Socialism: An Economic and Sociological Analysis

1. The Concentration of Establishments as the Complement of the Division of Labour

The concentration of establishments comes automatically with the division of labour. In the shoemaker’s workshop the production of footwear, formerly carried on in each individual household, is united in one single establishment. The shoemaking village, the shoe-manufactory become the manufacturing centre for a large area. The shoe factory that is organized for the mass-production of footwear represents a still wider union of establishments, and the basic principle of its internal organization is on the one side, division of labour, and, on the other side, concentration of similar work in special departments. In short, the more the work is split up, the more must similar labour processes be concentrated.

Neither from the results of the census undertaken in various countries to verify the doctrine of the concentration of productive units, nor from other statistical evidence of changes in the number of establishments, can we learn all there is to be known about them. For what appears in these enumerations as a unit is always, in a certain sense, a unit of business, not a unit of production. Only in certain cases do these investigations count separately works which, whilst united in locality, are conducted separately inside a single enterprise. The conception of the establishment and its evolution has to be elaborated from a point of view other than that which lies at the basis of trade statistics.

The higher productivity of the division of labour results, above all, from the specialization of processes which it makes possible. The more often a process has to be repeated the more does it pay to install a specially adapted tool. The splitting up of labour goes farther than the specialization of occupations, or at least than the specialization of enterprises. In the shoe factory shoes are produced by various part processes. It is quite conceivable that each part process might take place in a special establishment and in a special enterprise.
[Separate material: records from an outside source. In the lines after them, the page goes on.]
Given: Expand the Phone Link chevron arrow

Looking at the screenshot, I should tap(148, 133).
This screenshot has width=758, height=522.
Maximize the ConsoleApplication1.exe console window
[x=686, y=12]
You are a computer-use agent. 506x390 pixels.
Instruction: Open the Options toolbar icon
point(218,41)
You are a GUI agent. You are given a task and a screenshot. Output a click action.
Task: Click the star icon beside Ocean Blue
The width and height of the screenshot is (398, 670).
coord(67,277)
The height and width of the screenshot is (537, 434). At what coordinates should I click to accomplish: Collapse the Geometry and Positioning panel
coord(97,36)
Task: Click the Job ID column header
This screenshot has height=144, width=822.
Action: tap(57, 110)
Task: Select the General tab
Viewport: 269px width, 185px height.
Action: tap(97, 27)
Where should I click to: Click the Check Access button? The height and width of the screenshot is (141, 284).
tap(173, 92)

In fact, there are factories which make only-parts of shoes and supply them to the shoe factories. Nevertheless, we usually consider as one productive unit the sum of part processes combined in a single shoe factory which itself produces all the component parts of shoes. If to the shoe factory is joined also a leather factory or a department for producing the boxes in which the shoes are packed, we speak of the union of several productive units for a common enterprise. This is a purely historical distinction which neither the technical circumstances of production nor the peculiarities of business enterprise suffice by themselves to explain.

When we regard as an establishment that totality of process involved in economic activity which businessmen regard as a unity, we must remember that this unit is by no means an indivisible thing. Each productive unit is itself composed of technical processes already horizontally and vertically combined. The concept of an establishment, therefore, is economic, not technical. Its delimitation in individual cases is determined by economic, not by technical, considerations.
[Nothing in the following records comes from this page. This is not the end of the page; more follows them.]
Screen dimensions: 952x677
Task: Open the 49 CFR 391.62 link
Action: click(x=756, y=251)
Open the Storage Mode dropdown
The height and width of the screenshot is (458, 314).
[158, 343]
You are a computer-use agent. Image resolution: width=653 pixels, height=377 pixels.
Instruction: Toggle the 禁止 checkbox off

The size of the productive unit is determined by the complementary quality of the factors of production. The aim is the optimal combination of these factors, i.e. that combination by which the greatest return can be produced economically. Economic development drives industry to ever greater division of labour, involving at once an increase in the size and a limiting of the scope of the unit of production. The actual size of the unit is the result of the interaction of these two forces.